Action item A: Name every chronic condition whose risk omega-3 might reduce, according to the text on organic food.
Action item B: Condense the paragraph of the text on organic food that begins "In 2016, a meta-analysis" into a bulleted list that keeps its main facts.
Action item C: From the text on organic food, retype the stretch from "Although low concentrations" through "that contain them." without changes.

Document extract:
= Beginning of Section =
You’re probably reading this because you already share with us the belief that organic food and farming is a ‘better’ choice than conventional or intensively farming. And hopefully you’re also reading this because you want to understand more why this is the case and how choosing organic produce and grass fed meat supports both the planet’s and human health…
Many of us know that organic methods are kinder to animals and earth, but did you know that eating organic food actually benefits our bodies too?
In 2016, a meta-analysis by Newcastle University, published in the British Journal of Nutrition, confirmed that organic milk and meat contains lower levels of saturated fats and around 50% more beneficial omega-3 fatty acids than non-organic alternatives. The ratio of omega-6:omega-3 fatty acids is also much more in favour of the beneficial omega-3. These polyunsaturated fats cannot be synthesized by your body so must be consumed in your diet. Omega-3 is believed to play an important role in anti-inflammation, potentially reducing the risk of modern chronic conditions like heart disease, diabetes, arthritis, Alzheimer’s and some cancers.
Although low concentrations of both omega-3 and omega-6 are recommended for a healthy diet, limiting intake of omega-6, thought to be pro-inflammatory, is recommended. This fatty acid is associated with the modern Western diet, found in things like grain fed animal produce - particularly processed meats, vegetable oils and processed foods that contain them.
The review study also highlighted the difference in omega-3 levels particularly in organically produced beef, but can be seen in products such as milk, cheese and butter.
But why? The difference is clover. Organic animals, in particular those grass fed for life, consume a much high level of clover in their diet. Clover is used in organic farming as a natural nitrogen fixer, in place of manufactured chemical fertilisers. It is clover that increases the level of omega-3 fatty acids stored and therefore found in meat and milk.
= End of Section =
Source records
= Beginning of Section =
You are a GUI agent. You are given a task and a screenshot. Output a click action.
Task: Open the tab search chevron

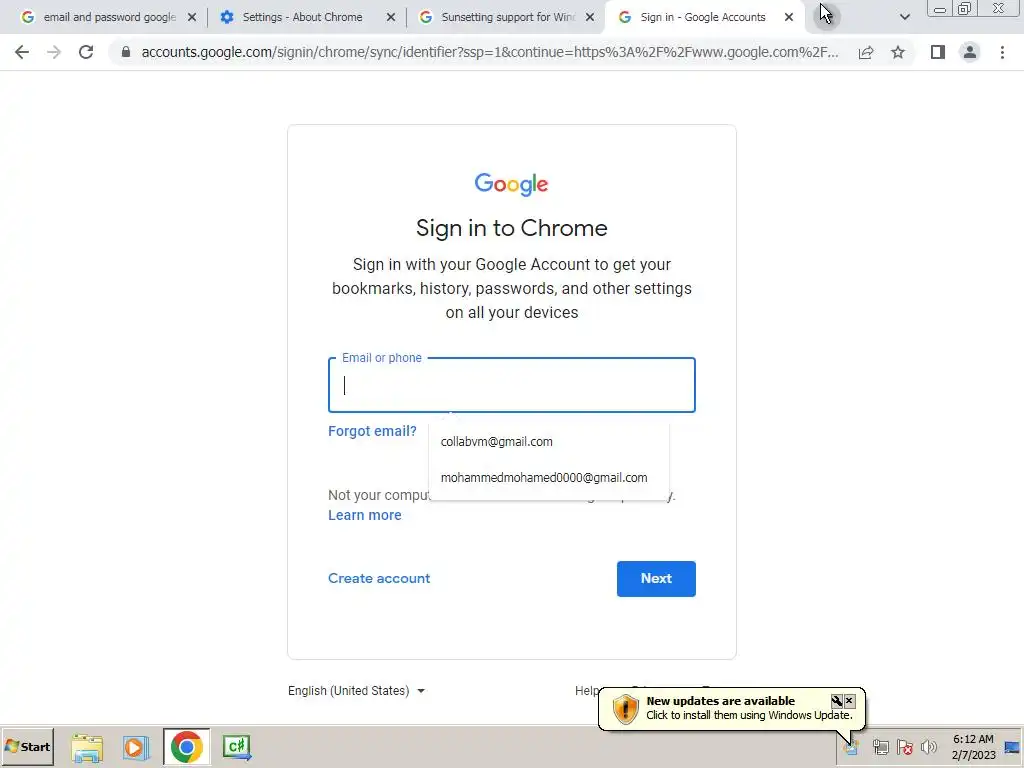[904, 17]
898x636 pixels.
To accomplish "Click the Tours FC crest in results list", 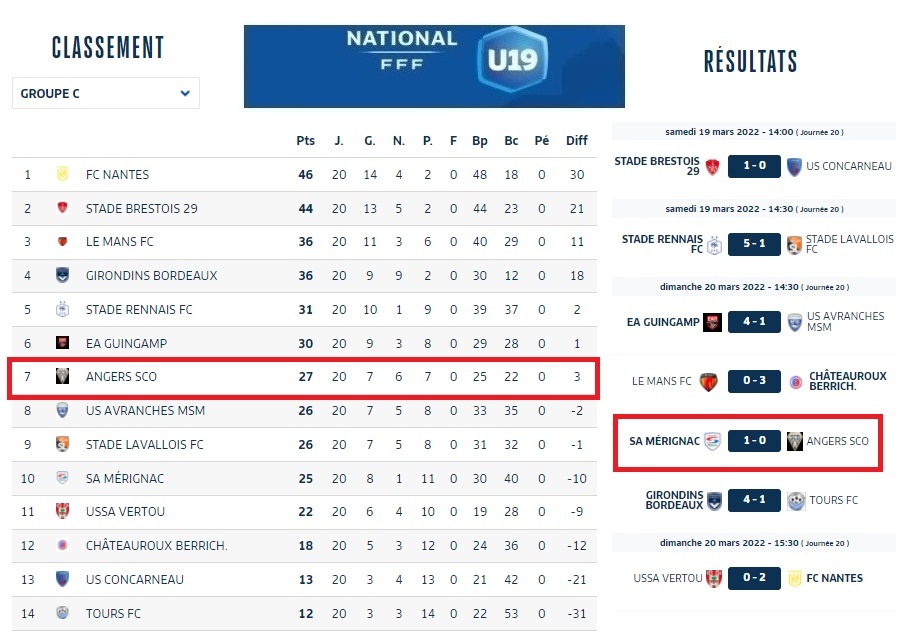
= End of Section =
Your solution A: Heart disease, diabetes, arthritis, Alzheimer's, some cancers

Your solution B:
- In 2016, a Newcastle University meta-analysis was published in the British Journal of Nutrition.
- It found that organic milk and meat have lower saturated fats and about 50% more omega-3 fatty acids than non-organic products.
- Their omega-6:omega-3 ratio favors omega-3 much more.
- The body cannot make these polyunsaturated fats, so they must come from the diet.
- Omega-3 is believed to reduce inflammation and may lower the risk of heart disease, diabetes, arthritis, Alzheimer's and some cancers.

Your solution C:
Although low concentrations of both omega-3 and omega-6 are recommended for a healthy diet, limiting intake of omega-6, thought to be pro-inflammatory, is recommended. This fatty acid is associated with the modern Western diet, found in things like grain fed animal produce - particularly processed meats, vegetable oils and processed foods that contain them.